Centuries before the terms Native American or Indian were considered, the tribes were spread throughout the Americas. Before any white man set foot on this land, it was settled by the forefathers of bands we now call Sioux, or Cherokee, or Iroquois.
For centuries, the American Indian developed its culture and legacy without interference. And that history is fascinating.
From Mayan and Incan ruins, from the mounds left in the central and southern parts of what is currently the U.S. we have learned plenty. It’s a story of beautiful artwork and deep spirituality. Archaeologists have unearthed highly advanced structures and public works.
While there was inevitable tribal conflict, that was nothing more than a slight blemish in the narrative of our ancestors. They were at peace with this beautiful continent and intensely connected to nature.

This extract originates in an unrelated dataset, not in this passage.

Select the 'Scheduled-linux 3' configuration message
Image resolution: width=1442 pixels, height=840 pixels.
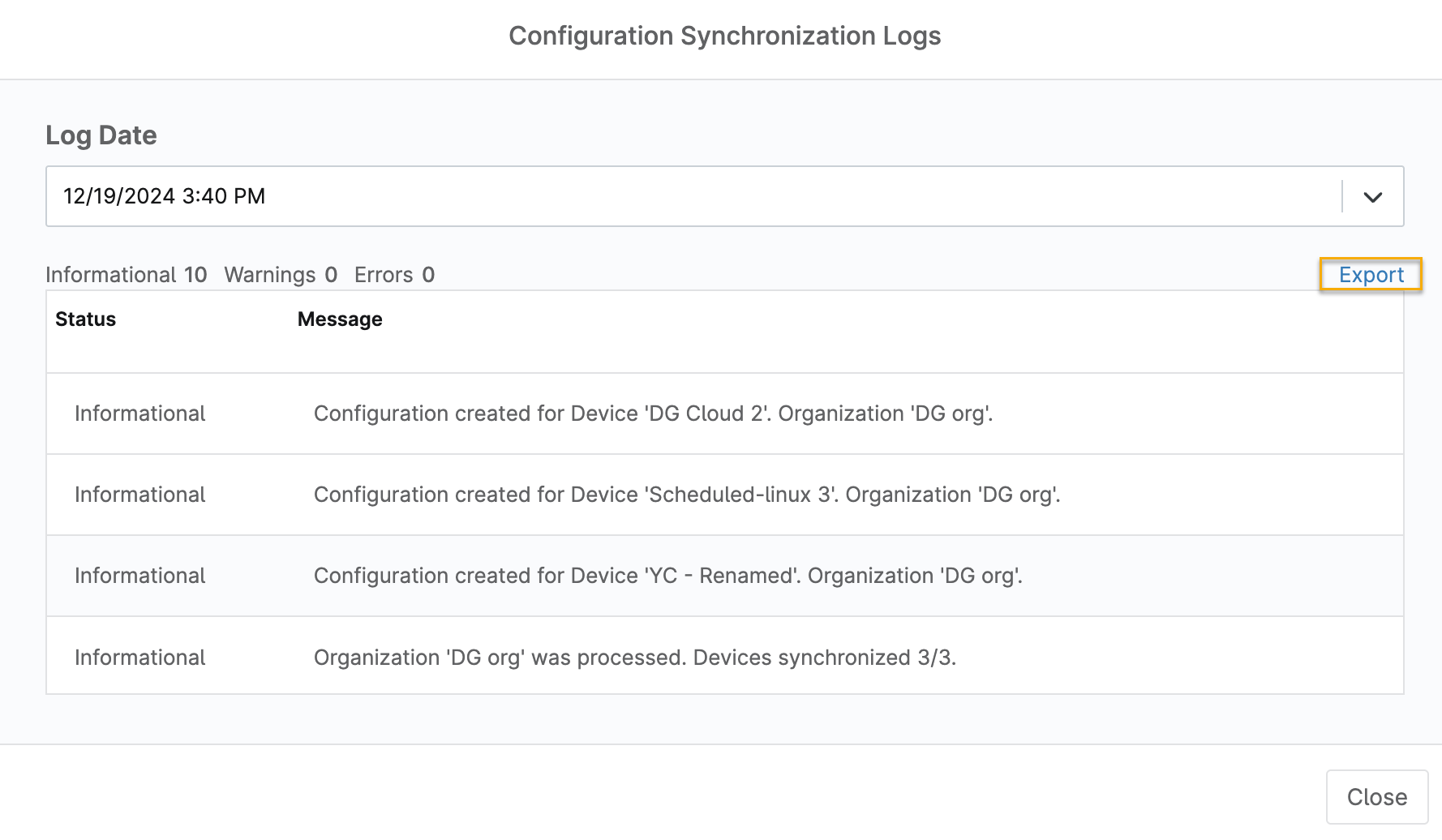click(x=687, y=495)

The European Settler Arrives
When European leaders sent the first ships in this direction, the plan was to discover new resources – however the quality of weather and the bounty of everything from wood to wildlife soon changed their tune. As those leaders learned from their explorers, the drive to colonize spread like wildfire.

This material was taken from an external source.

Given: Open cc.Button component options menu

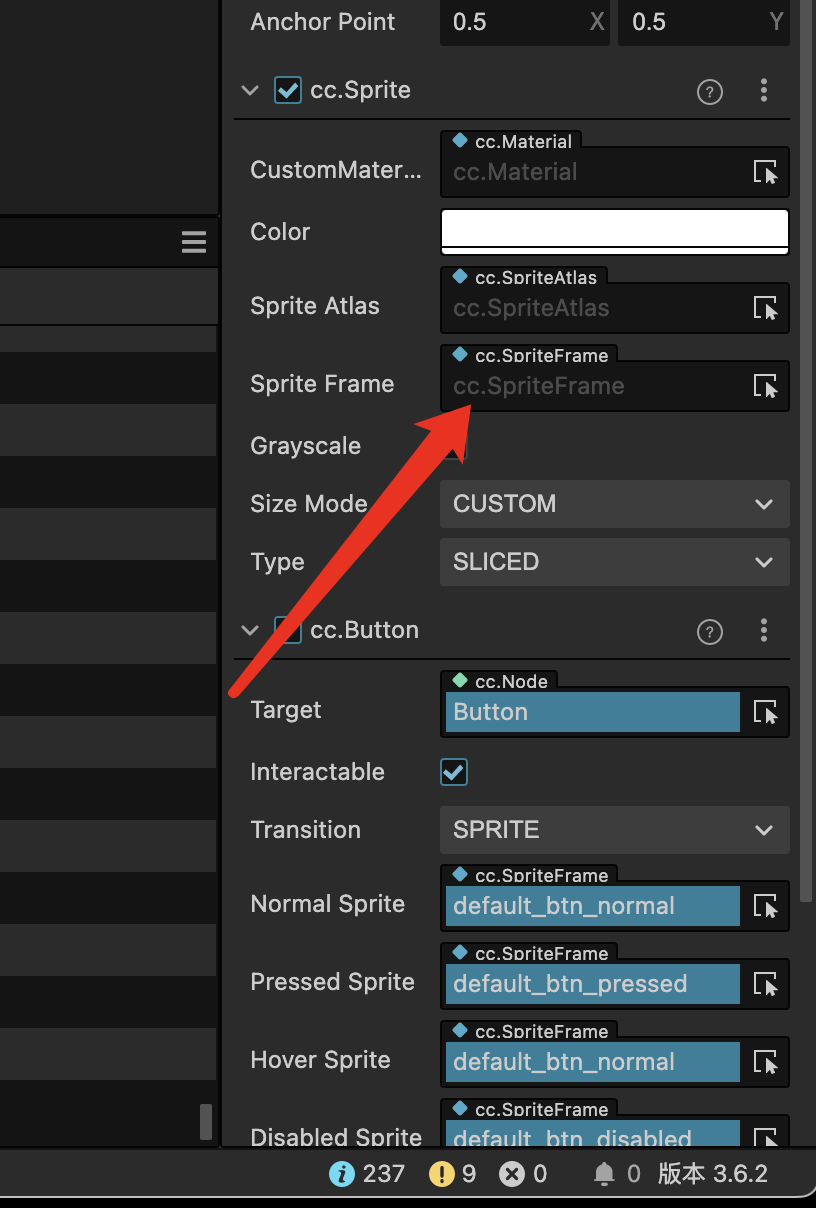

The English, French and Spanish rushed to slice up the “New World” by sending over inadequately prepared colonists as fast as they could. At first, they skirmished with the surprised Indians of America’s eastern seaboard. But that shortly gave way to trade, since the Europeans who came ashore here understood that their survival was doubtful with no native help.
Thus followed years of comparative peace as the settlers got themselves established on American soil. But the pressure to push inland came soon after. Kings and queens from thousands of miles away were anxious to find additional resources, and some colonists came for independence and adventure.
They required more space. And so began the process of forcing the American Indian out of the way.
It took the shape of cash arrangements, barter, and notoriously, treaties which were almost uniformly neglected after the Indians were moved away from the land in question.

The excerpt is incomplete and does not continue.